L'aspiration à la réduction voire à l'abolition des privilèges des deux premiers ordres est omniprésente. Dans un contexte de disette et d'inflation du coût de la vie plus rapide que celle des salaires, supporter une fiscalité dont la noblesse et le clergé sont exemptés et devoir en outre continuer d'acquitter de vieux droit qui sont des survivances d'un vieux passé, devient insupportable.

Même si elle était très réelle, je recontextualiserais tout de même la peur d'un retour des anciens propriétaires de biens nationaux acquis. Les biens nationaux d'Eglise ont surtout été acquis par des bourgeois, même s'il y a eu des "pools" ça et là qui se sont associés pour pouvoir enchérir et acquérir les grands lots de terres en lesquels les biens nationaux étaient en général découpés et offerts aux enchères.

C'est surtout la vente postérieure des biens des émigrés qui a été plus ouverte, notamment parce que les paysans ont su mieux se faire "entendre" des élites bourgeoises.
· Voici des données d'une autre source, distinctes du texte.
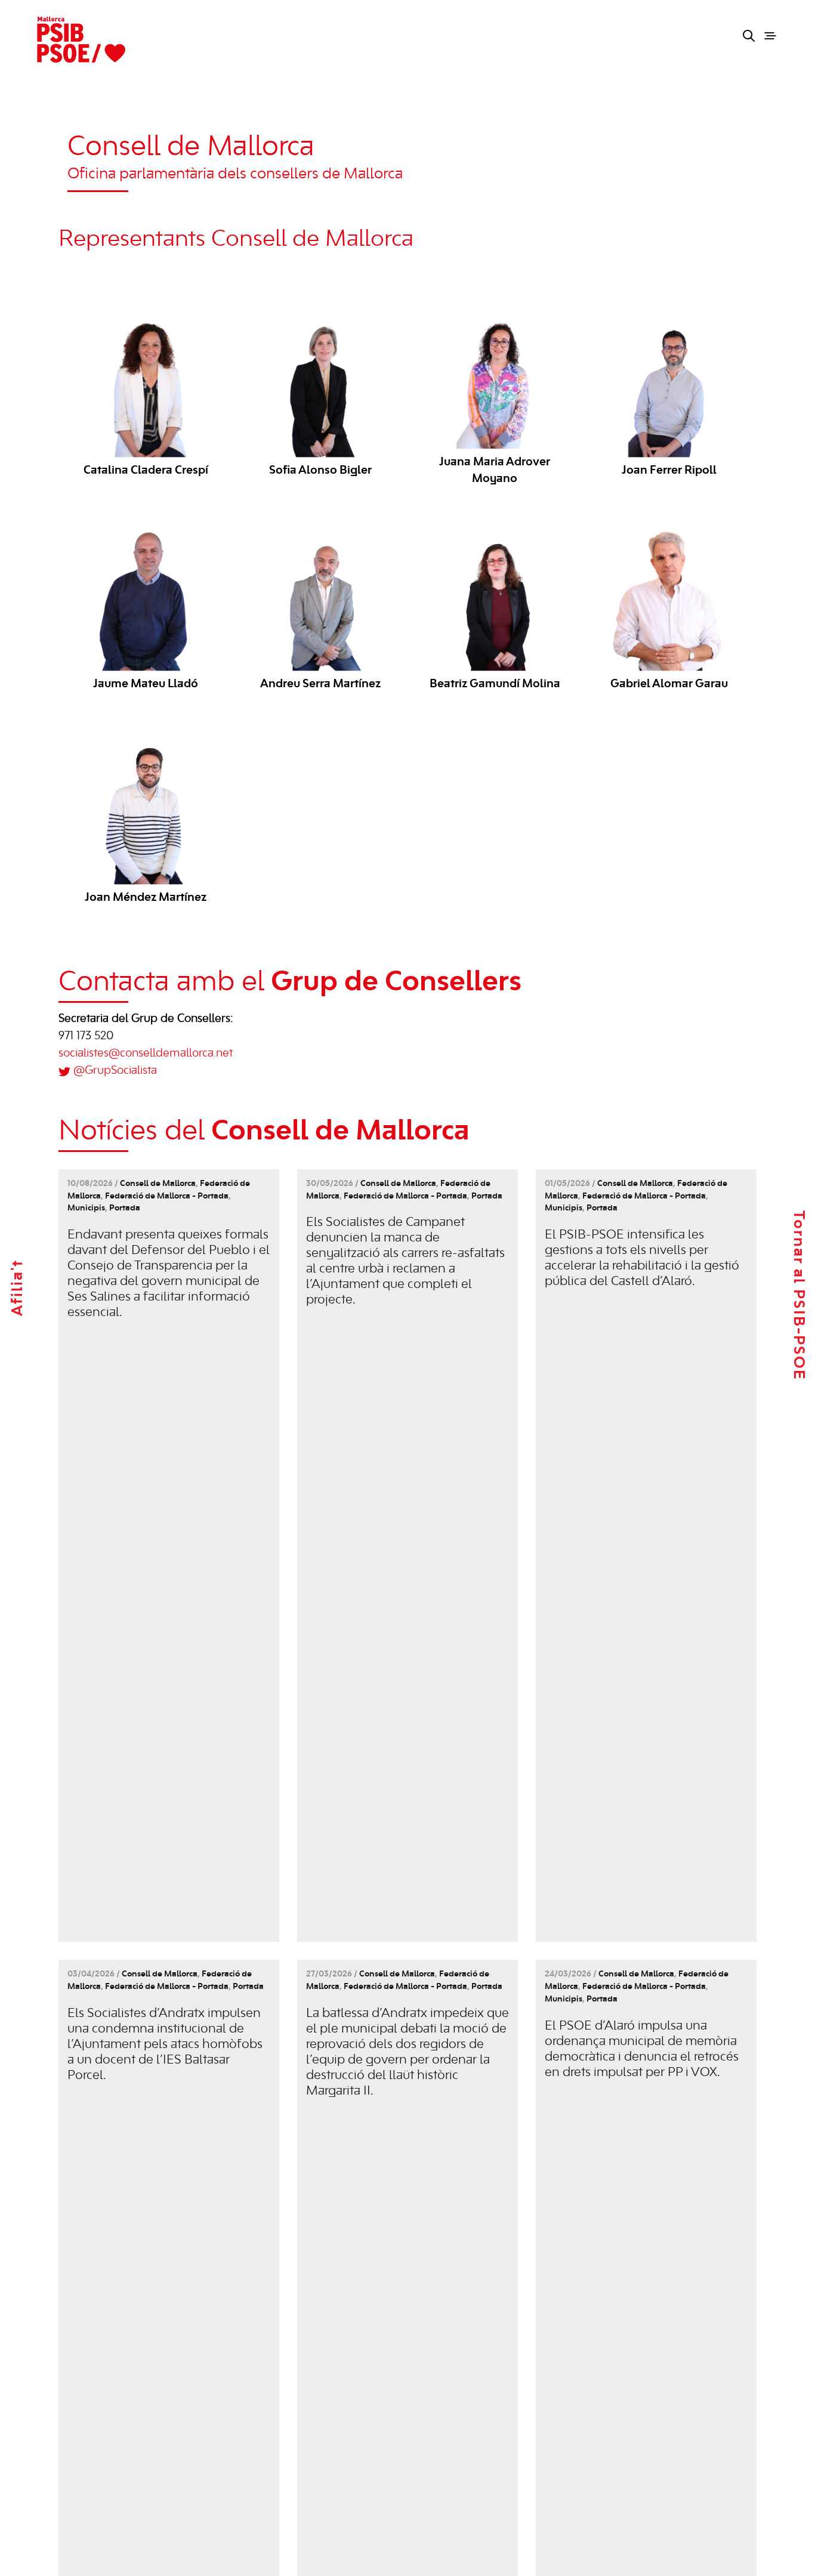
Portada (124, 1208)
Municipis (86, 1208)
Mais même là, ce ne sont pas les paysans qui ont eu la part majoritaire. Ils ne l'emportent en fait que dans les zones franchement éloignées des villes ou dans les zones pauvres.
Et ce sont loin d'être tous les paysans qui ont acquis des terres. Pour faire une acquisition dont on puisse vivre, encore faut-il avoir quelque épargne. Et aussi faut-il pouvoir se rendre en général dans le chef-lieu où se tiennent les ventes.